1 Several exhibits have been placed at the side of the room that concern twinning and twins. Exhibit A is a series of pictures of a set of identical twins, Molly and Betsy, at various ages. Compare their phenotypes as infants, children, and adults. What do you observe? How do you interpret your observations?

2. Exhibit B is a photograph of fraternal twins whose parents are both half African-

American and half Caucasian. How do you explain the differences in phenotypes between these two twins? Do you think the differences are mostly genetic or environmental? Why?

3. Exhibit C is a photograph of seven sets of identical twins. When the photograph was taken, the twins were asked to sit beside their twin. No other instructions were given.

Carefully examine and compare the twins, looking at hair color, skin color, facial expression, posture, hand position, and other characteristics. What does this photograph seem to indicate about the influence of genes on phenotype in humans?

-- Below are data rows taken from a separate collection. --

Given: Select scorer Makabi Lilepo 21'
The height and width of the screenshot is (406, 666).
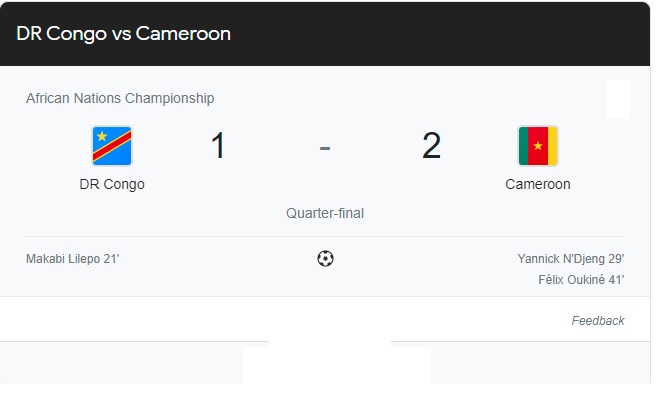Looking at the screenshot, I should [72, 259].
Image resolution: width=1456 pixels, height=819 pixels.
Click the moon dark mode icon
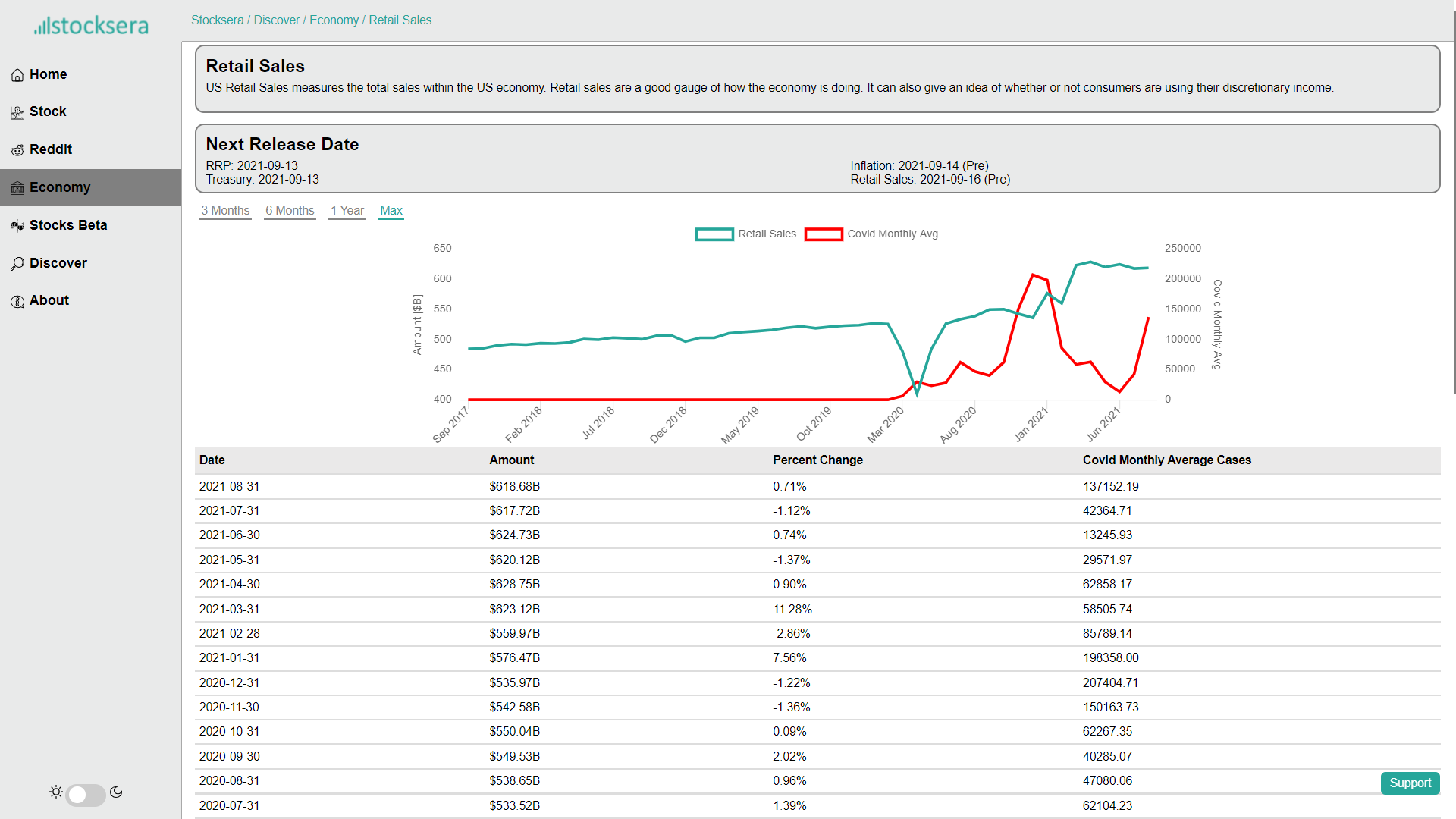tap(116, 792)
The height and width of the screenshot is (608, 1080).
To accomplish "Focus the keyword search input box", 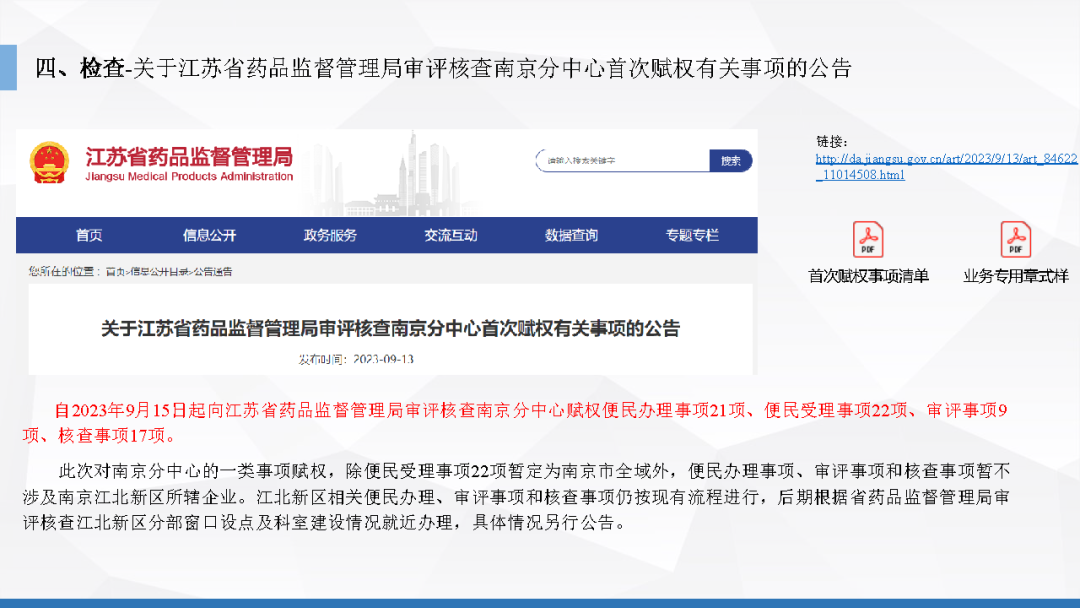I will coord(622,161).
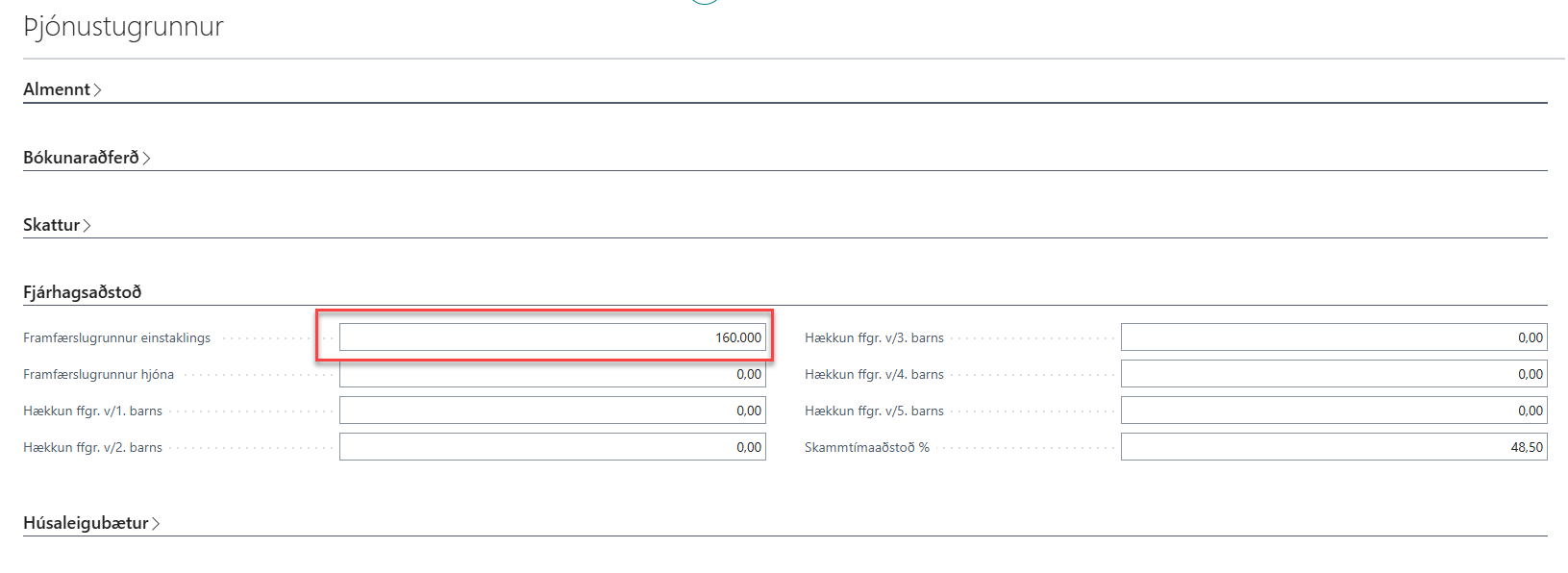Viewport: 1568px width, 573px height.
Task: Click the chevron icon beside Almennt
Action: (x=97, y=89)

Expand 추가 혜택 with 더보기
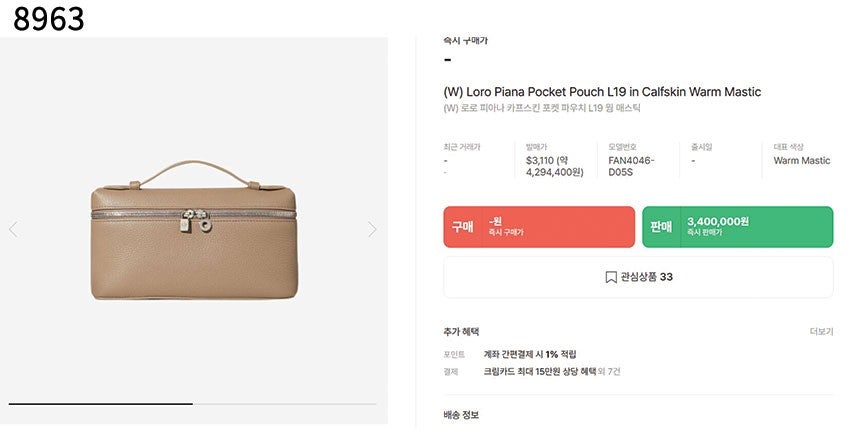[821, 331]
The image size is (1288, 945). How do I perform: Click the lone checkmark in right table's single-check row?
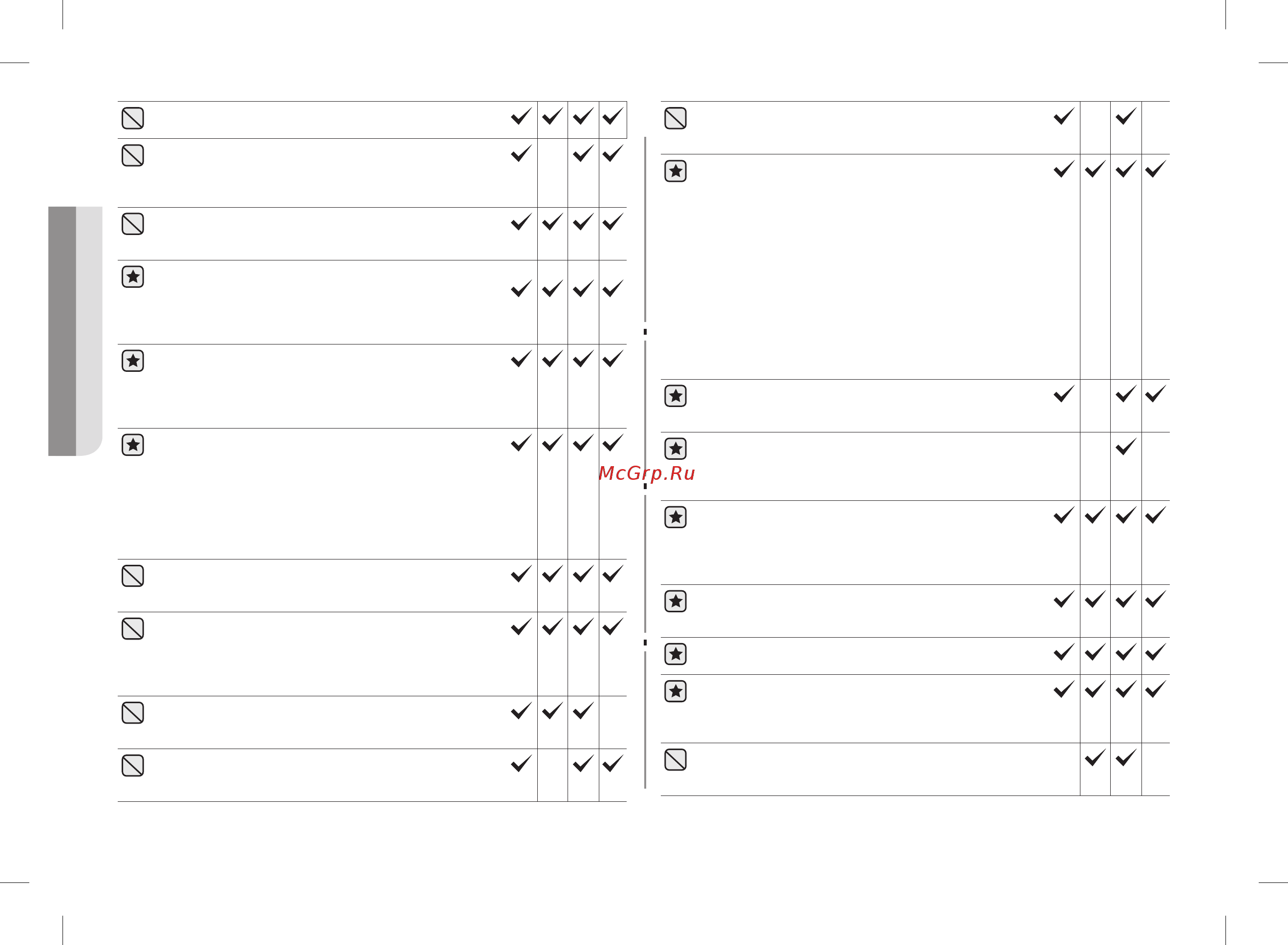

4. Exhibit D shows a pair of identical twins, Sherry and Terry. Sherry is taller than Terry and has always been more athletic and a better student than her sister. In interviewing Sherry and Terry, Terry says she has always felt like the "shadow twin" of her sister. What do you think might account for the differences in these twins? (They were reared together and still live together as college students.)

5. Exhibit E shows a photograph of "CC" (the first cloned cat) and her genetic donor,

"Rainbow." Note the difference in the appearance of their coat colors. This is not due to a mutation in CC but, rather, to the strong influence of non-genetic factors on coat color in female cats.

PART C. VIDEO: "JOINED FOR LIFE: THE HENSEL TWINS"

V. Lab Clean-Up

 Make sure all of the visual tools you used for phenotyping and genotyping are neatly laid out for the students in the next lab section.